Foodmaker, the San Diego-based parent of Jack in the Box, on Monday agreed to buy Chi Chi's, a Louisville, Ky.-based Mexican restaurant chain, for $230 million.
Chi Chi's operates 200 dinner restaurants in the East and Midwest. The Jack in the Box chain includes 897 franchise and company-owned fast-food restaurants, largely in the West and Southwest.
The two chains will operate as separate divisions, according to Foodmaker Vice President Charles W. Duddles. Chi Chi's existing management team, including Chairman Hal Smith, is expected to manage the dinner house chain from Louisville, he said.
There are no Chi Chi's restaurants in California, but the chain's name might be recognized by Midwesterners and Easterners who have relocated to California during recent years.
FOR THE RECORD
Los Angeles Times Wednesday February 24, 1988 Home Edition Business Part 4 Page 2 Column 3 Financial Desk 1 inches; 31 words Type of Material: Correction
A chart in Tuesday's editions comparing financial statistics for Foodmaker and Chi Chi's contained incorrect information about Chi Chi's reporting period. The information was for the six months ended Oct. 31, 1987.

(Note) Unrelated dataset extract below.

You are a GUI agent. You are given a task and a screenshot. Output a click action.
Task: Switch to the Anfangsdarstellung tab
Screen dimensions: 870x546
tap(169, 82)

The chain did venture into California in 1983, when a Chi Chi's franchisee opened a restaurant in San Diego. That restaurant closed its doors in 1985, and plans to expand in California were dropped.
Duddles would not comment on Foodmaker's plans to expand Chi Chi's in the West.
The proposed acquisition surprised some restaurant industry analysts because Foodmaker still carries $251 million in debt from 1985 when the company was bought from St. Louis-based Ralston Purina.
"Comfortable" With Debt
The deal, to be completed by April 1, would "significantly increase their debt load," according to Jay H. Freedman, a New York-based restaurant industry analyst with Kidder, Peabody & Co.
However, Chi Chi's would give Foodmaker "another leg outside of the fast-food business, which should help to stabilize Foodmaker's earnings," Freedman said.
Foodmaker believes that it can pay down debt generated by the Chi Chi's acquisition through the 200-unit restaurant chain's existing cash flow, according to Duddles, who is "comfortable" with an increased debt load.
Foodmaker's future debt load will be "less, in terms of a debt-to-equity ratio, than what we had right after" the 1985 buyout, Duddles said. Foodmaker had $381.1 million in long-term debt at the time.
Industry observers were somewhat surprised that Foodmaker, which operates only fast-food restaurants, wanted to acquire Chi Chi's, which operates only sit-down dinner restaurants.
Deal Seems "Very Odd"
However, Duddles said several Foodmaker executives, including Chairman Jack W. Goodall Jr., gained dinner house chain management experience during their careers at Ralston Purina, which owned a dinner house chain that was sold in a 1986 buyout to San Diego-based Paragon Restaurant Group.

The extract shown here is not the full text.